On Mon, 10 Oct 2005 11:50:18 -0700, Jamie
I would like to drive an IGBT from a microcontroller (CMOS).
Is there a driver circuit that can outputs around +15v (on) and a -5v (off)
for switching frequencies around 40Khz.
I think -ve voltage supply is avaliable
What is this type of circuit called?
i really don't understand why you need that?, normally pulling the
gate low will do how ever if you insist.
I am actually playing with IGBTs.
I have Toshiba-MG200Q2YS40 IGBT.
It does NOT turn off itself if I simply remove Gate/Emitter voltage.
I have to apply reverse voltage to turn it off. I actually tried it.
a decent short from gate to emitter would do it.
It would, possibly, switch itself off with a small resistor between
gate and emitter, but it is just a hypothesis of mine.

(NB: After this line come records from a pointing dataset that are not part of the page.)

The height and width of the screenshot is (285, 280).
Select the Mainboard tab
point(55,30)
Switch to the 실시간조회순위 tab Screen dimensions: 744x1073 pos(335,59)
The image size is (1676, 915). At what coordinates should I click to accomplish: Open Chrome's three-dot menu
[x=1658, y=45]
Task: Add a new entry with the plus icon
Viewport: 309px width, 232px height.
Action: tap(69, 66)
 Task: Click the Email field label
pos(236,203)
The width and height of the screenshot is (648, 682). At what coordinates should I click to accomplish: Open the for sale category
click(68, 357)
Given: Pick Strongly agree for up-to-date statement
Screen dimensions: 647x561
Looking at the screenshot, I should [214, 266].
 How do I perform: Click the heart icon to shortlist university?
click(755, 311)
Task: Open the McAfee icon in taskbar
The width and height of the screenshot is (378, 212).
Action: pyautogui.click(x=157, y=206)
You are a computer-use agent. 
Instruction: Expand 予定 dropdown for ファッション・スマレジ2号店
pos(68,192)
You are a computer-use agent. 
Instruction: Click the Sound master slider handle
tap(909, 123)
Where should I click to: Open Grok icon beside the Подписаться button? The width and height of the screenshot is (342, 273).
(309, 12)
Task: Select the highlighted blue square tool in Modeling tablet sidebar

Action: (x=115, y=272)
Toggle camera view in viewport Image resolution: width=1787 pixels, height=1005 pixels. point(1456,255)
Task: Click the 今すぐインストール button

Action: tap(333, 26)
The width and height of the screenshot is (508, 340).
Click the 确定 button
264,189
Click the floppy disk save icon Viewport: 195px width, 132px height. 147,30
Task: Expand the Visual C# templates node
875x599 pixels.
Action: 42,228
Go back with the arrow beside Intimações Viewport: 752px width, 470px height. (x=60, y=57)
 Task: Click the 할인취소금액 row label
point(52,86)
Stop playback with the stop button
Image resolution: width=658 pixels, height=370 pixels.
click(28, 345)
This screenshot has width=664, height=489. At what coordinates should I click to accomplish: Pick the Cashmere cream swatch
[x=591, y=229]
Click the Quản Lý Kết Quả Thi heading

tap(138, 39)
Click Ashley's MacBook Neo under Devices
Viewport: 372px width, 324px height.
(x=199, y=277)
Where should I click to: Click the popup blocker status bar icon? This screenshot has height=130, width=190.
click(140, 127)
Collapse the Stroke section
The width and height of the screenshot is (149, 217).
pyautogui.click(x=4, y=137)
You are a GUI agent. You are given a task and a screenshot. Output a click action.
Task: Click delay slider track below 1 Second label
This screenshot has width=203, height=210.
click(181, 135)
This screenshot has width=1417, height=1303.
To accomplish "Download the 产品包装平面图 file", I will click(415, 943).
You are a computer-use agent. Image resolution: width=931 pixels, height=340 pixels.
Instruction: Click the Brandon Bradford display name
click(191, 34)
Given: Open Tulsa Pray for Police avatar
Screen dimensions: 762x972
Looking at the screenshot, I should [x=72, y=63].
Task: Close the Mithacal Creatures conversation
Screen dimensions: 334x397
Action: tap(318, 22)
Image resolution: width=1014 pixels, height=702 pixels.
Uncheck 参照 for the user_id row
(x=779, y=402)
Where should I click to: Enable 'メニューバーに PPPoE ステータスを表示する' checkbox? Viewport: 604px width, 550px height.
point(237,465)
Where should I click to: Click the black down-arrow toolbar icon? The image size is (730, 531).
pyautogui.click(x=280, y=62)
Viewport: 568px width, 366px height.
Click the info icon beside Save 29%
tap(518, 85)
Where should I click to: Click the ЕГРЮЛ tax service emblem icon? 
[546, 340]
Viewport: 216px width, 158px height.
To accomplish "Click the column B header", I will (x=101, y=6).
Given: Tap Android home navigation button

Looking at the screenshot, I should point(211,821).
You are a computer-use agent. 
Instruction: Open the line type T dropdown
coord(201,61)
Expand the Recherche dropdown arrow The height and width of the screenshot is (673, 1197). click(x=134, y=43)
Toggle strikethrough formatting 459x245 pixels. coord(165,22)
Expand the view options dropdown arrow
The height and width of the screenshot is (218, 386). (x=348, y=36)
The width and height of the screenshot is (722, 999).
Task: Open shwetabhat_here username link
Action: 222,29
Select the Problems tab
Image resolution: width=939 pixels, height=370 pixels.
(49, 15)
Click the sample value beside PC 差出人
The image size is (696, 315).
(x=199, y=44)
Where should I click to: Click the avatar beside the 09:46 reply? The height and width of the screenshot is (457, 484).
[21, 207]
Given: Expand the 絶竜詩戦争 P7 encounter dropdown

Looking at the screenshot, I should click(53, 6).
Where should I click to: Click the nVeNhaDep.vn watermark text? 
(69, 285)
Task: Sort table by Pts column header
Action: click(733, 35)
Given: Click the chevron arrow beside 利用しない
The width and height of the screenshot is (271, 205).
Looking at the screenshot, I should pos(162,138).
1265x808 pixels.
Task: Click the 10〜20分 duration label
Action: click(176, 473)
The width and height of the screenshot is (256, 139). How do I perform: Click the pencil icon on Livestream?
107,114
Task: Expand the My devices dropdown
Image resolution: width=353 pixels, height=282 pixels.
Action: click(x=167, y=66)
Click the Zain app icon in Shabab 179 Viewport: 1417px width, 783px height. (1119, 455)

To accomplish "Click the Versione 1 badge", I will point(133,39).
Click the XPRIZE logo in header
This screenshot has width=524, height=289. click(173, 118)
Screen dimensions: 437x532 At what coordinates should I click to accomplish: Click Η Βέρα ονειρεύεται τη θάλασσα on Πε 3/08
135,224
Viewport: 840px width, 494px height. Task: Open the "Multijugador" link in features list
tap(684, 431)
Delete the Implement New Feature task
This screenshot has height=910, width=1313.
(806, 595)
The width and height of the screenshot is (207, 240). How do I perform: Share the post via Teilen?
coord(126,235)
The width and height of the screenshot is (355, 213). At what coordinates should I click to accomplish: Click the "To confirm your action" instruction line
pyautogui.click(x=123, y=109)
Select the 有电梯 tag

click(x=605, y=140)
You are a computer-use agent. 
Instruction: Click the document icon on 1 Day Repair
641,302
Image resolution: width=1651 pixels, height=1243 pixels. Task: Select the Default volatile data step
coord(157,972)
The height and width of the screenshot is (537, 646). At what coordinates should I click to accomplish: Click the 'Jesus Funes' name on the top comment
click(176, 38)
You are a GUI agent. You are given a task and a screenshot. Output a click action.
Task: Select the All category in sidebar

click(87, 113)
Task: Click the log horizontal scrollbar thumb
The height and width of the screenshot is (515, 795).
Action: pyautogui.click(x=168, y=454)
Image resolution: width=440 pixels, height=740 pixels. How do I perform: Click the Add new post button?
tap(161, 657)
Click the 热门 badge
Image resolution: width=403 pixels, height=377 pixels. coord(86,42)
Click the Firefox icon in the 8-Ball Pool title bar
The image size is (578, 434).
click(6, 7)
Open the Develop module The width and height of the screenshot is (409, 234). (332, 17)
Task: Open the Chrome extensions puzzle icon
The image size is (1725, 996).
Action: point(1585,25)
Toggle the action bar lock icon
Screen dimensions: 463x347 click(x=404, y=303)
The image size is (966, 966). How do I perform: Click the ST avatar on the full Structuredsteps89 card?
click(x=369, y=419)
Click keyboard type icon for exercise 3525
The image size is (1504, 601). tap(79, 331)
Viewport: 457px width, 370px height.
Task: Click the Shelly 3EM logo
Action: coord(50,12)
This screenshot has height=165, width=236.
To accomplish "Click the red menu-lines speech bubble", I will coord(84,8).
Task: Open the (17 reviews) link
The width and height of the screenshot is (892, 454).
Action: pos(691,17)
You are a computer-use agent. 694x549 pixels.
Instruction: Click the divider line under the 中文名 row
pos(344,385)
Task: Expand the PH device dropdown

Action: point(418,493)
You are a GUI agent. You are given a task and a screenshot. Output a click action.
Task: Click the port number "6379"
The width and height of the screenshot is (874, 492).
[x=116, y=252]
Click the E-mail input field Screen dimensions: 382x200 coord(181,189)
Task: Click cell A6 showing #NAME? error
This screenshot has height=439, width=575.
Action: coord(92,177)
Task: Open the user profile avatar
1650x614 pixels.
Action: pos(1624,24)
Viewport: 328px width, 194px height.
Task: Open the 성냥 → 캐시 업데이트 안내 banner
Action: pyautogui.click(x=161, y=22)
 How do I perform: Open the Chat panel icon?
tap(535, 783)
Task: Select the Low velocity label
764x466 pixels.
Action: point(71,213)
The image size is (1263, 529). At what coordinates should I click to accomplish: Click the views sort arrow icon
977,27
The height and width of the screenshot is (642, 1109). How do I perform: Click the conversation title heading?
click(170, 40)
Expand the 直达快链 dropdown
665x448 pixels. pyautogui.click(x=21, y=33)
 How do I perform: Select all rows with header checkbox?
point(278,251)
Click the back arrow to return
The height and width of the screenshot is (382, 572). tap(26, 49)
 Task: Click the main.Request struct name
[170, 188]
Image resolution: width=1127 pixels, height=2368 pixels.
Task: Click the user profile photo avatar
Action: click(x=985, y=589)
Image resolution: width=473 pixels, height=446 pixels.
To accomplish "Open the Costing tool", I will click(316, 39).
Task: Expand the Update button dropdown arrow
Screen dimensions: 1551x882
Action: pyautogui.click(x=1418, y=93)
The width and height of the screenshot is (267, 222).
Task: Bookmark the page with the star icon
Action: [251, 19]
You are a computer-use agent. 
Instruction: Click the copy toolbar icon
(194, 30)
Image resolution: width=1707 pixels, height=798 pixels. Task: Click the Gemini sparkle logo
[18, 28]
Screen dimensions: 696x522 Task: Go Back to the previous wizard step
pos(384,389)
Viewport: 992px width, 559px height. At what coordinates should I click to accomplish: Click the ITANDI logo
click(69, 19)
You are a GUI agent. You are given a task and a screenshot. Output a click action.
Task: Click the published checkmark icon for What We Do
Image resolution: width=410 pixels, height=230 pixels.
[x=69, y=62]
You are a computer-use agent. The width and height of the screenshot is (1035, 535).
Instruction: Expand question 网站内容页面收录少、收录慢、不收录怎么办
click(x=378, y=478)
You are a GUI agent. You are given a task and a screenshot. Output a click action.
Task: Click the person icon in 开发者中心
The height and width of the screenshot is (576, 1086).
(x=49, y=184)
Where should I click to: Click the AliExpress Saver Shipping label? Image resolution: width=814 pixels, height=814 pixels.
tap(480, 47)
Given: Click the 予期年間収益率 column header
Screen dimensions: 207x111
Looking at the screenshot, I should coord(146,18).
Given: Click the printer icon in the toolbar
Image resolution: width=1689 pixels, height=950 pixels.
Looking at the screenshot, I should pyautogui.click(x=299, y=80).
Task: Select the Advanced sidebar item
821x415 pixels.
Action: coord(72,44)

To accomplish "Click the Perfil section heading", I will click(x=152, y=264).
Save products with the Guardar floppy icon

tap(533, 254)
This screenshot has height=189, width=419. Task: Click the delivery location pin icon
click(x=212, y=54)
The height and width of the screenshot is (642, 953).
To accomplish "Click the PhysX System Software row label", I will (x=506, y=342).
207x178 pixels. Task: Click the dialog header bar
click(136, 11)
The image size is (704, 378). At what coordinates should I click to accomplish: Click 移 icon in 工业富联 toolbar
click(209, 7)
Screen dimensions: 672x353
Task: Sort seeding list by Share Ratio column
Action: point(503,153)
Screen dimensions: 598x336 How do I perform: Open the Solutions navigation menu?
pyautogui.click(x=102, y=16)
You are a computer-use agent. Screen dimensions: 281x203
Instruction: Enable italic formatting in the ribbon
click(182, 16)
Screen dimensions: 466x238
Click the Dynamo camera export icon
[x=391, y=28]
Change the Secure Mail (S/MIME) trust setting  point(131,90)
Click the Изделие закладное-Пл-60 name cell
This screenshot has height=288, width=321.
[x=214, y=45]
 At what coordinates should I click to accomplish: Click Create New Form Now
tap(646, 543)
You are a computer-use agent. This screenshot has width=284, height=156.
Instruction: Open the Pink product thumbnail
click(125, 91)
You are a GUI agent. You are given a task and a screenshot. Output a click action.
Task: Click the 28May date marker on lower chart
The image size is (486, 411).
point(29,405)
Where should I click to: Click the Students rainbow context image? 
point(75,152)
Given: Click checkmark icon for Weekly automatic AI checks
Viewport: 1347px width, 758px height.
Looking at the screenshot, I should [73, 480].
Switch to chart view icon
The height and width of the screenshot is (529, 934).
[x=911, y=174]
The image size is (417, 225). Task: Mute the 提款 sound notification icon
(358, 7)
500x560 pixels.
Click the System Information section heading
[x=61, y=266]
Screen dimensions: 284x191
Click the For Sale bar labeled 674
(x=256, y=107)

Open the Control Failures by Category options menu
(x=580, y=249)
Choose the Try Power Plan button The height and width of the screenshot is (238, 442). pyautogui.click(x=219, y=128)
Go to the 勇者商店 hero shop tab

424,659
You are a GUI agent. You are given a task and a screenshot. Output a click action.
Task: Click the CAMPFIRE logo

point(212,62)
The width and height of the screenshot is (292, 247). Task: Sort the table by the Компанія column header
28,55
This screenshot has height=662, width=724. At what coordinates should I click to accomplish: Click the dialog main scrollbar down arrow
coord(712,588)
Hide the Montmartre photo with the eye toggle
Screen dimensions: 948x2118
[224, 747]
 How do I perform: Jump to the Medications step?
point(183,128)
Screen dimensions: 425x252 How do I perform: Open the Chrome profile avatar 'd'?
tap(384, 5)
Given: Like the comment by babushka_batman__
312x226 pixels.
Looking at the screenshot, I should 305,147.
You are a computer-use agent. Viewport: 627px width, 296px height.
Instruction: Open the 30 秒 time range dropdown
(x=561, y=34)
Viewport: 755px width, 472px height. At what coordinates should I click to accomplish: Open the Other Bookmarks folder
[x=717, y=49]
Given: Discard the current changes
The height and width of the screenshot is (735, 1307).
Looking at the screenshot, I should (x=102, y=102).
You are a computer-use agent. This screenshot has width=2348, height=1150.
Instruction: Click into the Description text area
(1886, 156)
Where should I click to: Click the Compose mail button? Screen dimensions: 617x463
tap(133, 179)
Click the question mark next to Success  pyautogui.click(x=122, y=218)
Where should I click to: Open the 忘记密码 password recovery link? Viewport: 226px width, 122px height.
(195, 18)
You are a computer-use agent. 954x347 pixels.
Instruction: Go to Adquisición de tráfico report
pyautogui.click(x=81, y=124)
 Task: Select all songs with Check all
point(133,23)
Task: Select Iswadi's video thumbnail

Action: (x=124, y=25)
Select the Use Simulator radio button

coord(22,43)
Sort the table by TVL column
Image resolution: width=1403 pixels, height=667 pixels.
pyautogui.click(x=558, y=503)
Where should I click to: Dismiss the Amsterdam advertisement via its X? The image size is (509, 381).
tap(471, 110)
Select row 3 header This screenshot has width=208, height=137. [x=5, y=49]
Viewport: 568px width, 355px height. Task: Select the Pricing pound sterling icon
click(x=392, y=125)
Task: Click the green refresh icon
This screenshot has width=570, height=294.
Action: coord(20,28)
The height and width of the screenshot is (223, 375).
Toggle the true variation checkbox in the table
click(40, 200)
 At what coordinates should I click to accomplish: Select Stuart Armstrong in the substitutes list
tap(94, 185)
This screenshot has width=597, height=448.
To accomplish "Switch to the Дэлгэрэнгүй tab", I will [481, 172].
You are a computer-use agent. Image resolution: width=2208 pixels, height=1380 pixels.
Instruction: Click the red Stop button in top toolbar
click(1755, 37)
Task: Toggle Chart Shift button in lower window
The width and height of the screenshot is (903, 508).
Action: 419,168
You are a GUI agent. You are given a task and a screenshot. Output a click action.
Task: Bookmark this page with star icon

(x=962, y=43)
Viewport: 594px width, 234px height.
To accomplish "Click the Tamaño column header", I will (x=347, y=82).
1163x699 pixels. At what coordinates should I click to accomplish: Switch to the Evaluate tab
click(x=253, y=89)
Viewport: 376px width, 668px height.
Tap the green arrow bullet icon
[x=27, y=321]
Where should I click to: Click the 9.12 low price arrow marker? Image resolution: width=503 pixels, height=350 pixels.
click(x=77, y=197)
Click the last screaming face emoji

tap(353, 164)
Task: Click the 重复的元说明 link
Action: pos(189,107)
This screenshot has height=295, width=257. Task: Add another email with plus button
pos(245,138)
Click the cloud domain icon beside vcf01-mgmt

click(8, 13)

what you are loking at is a combination of things - miller effect
mostly. There is a non-linear capacitance between gate and collector,
call it Ccg. Whenever the collector voltage changes value (say from
Vcesat to Vdc when turning off) the voltage slews at some rate, dV/dt.
This causes current to flow thru Ccg, Icg = Ccg*dVce/dt. This current
flows into the gate circuit, charging up Cge. If the gate driver is not
very low impedance, Icg will happily charge Cge up to Vth, and beyond.
when turning the IGBT on, Vce falls so Icg flows out of Cge, discharging
it - IOW trying to turn it back off.
This can greatly increase switching time (and hence losses) and, if the
gatedrive is bad enough, can make the device "latch" in the on-state,
with Vge sitting around Vth - but you need a seriously piss-weak gate
driver to do that. It can even over-voltage the gate, poke a hole thru
the thin gate oxide layer, and KABOOM, one dead IGBT.
a negative gate bias means the switch-off miller current has to supply
more charge to reach Vth - instead of supplying Qg = Vth*Cge, it must
supply (Vth + |Vnegative|)*Cge. This allows the use of higher gate
impedance circuitry. Its not just the resistance, its the inductance
too. bad gate drives have high resistance and high inductance; good gate
drives have low resistance and low inductance.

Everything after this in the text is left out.